Analysis of Bicycling Trends and Policies in Large North American Cities

Source: U.S. Department of Transportation, Research and Innovative Technology Administration

This research report for the U.S. Department of Transportation reviews trends in cycling levels, safety, and policies in large North American cities over the past two decades. We analyze aggregate national data as well as city-specific case study data for nine large cities (Chicago, Minneapolis, Montreal, New York, Portland, San Francisco, Toronto, and Vancouver). The number of bike commuters in the USA rose by 64% from 1990 to 2009, and the bike share of commuters rose from 0.4% to 0.6%. Over the shorter period from 1996 to 2006, the number of bike commuters in Canada rose by 42%, and the bike share of commuters rose from 1.1% to 1.3%. From 1988 to 2008, cycling fatalities fell by 66% in Canada and by 21% in the USA; serious injuries fell by 40% in Canada and by 31% in the USA.

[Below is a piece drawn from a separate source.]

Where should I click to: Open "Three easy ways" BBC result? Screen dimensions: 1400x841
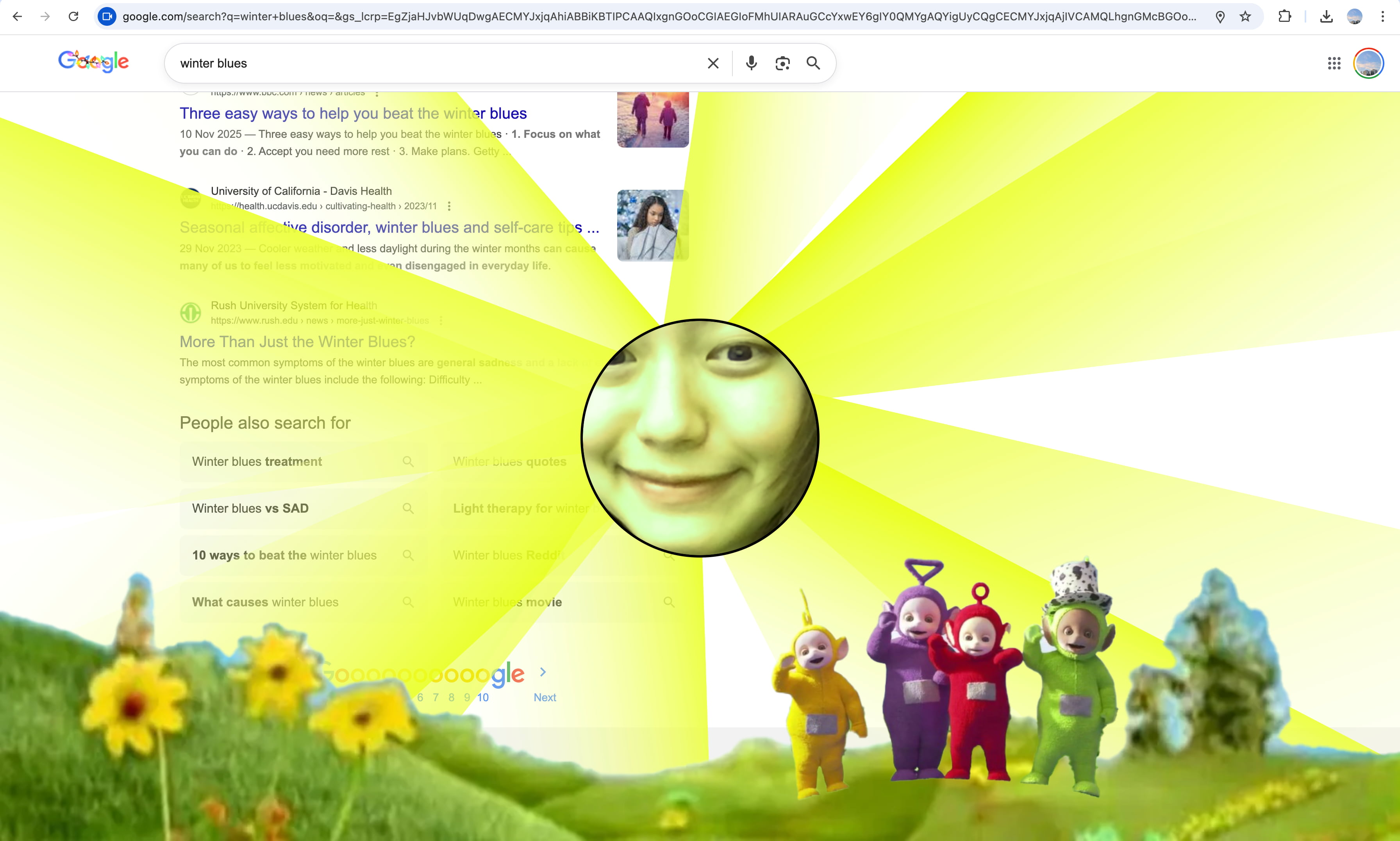click(x=353, y=113)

Cycling rates have risen much faster in the nine case study cities than in their countries as a whole, at least doubling in all the cities since 1990. The case study cities have implemented a wide range of infrastructure and programs to promote cycling and increase cycling safety: expanded and improved bike lanes and paths, traffic calming, parking, bike-transit integration, bike sharing, training programs, and promotional events. We describe the specific accomplishments of the nine case study cities, focusing on each city's innovations and lessons for other cities trying to increase cycling.